- **The problem**:
Make an exact copy of the entries below with the pictures removed.

┌─ Records

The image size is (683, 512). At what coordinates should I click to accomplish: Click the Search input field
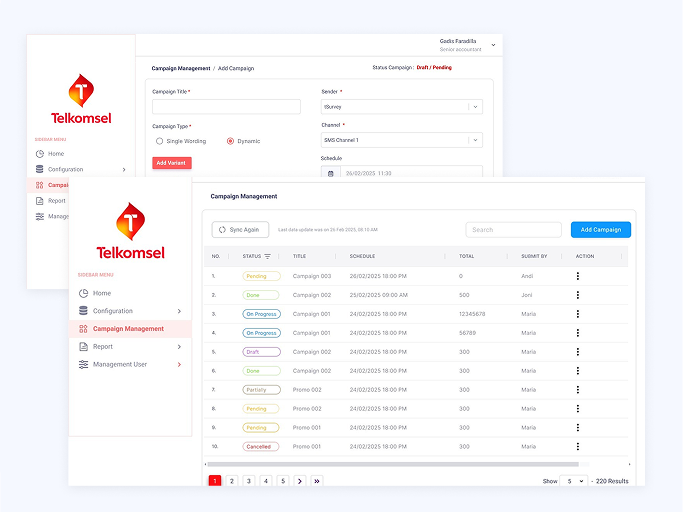coord(513,230)
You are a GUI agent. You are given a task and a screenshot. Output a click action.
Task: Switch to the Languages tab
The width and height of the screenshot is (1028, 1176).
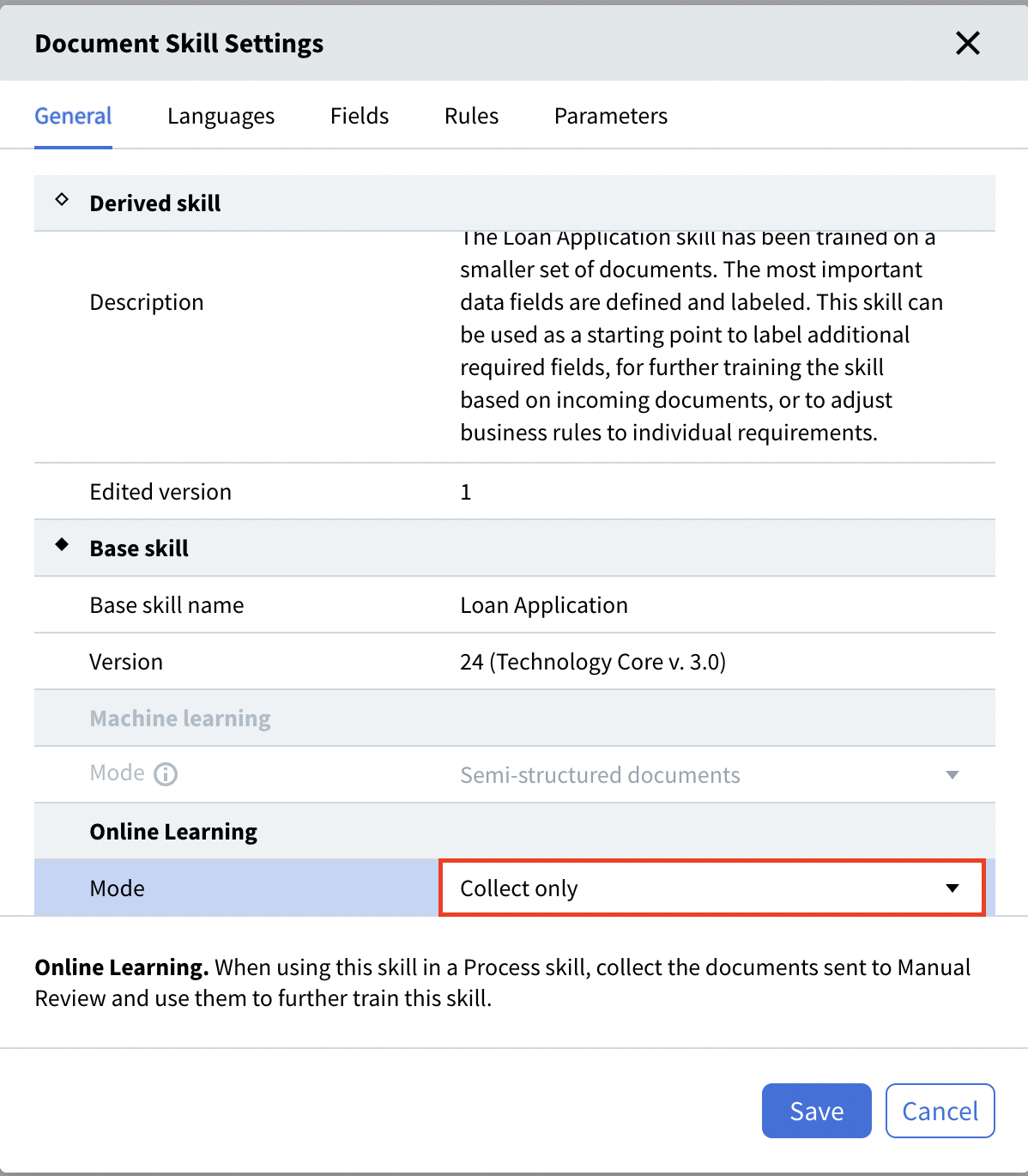point(221,116)
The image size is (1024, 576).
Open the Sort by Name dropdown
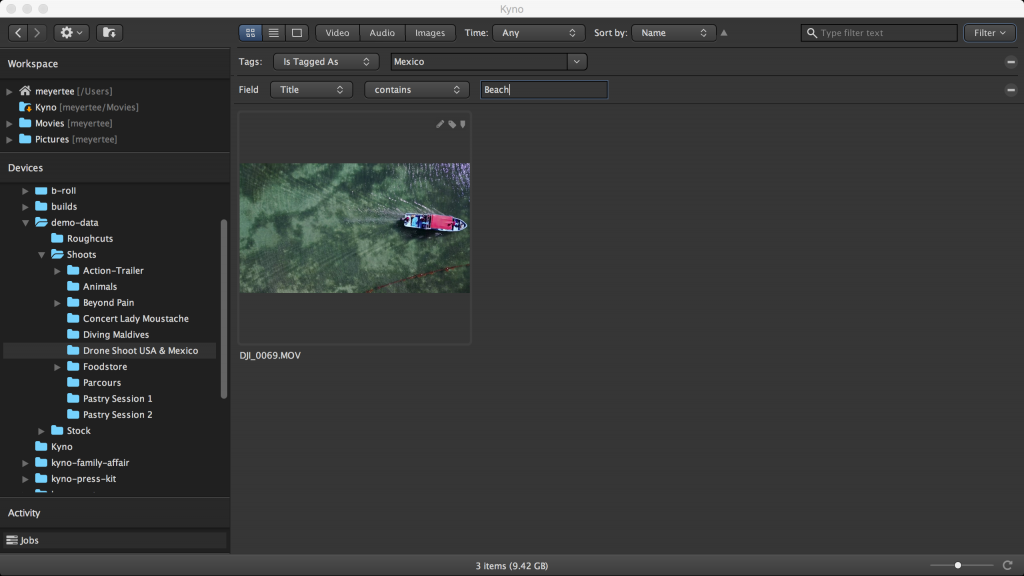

└─

- **The answer**:
The image size is (683, 512). At what coordinates should I click to accomplish: Click the Search input field
coord(513,230)
You are a GUI agent. You are given a task and a screenshot. Output a click action.
Task: Switch to the Languages tab
The width and height of the screenshot is (1028, 1176).
point(221,116)
The image size is (1024, 576).
Open the Sort by Name dropdown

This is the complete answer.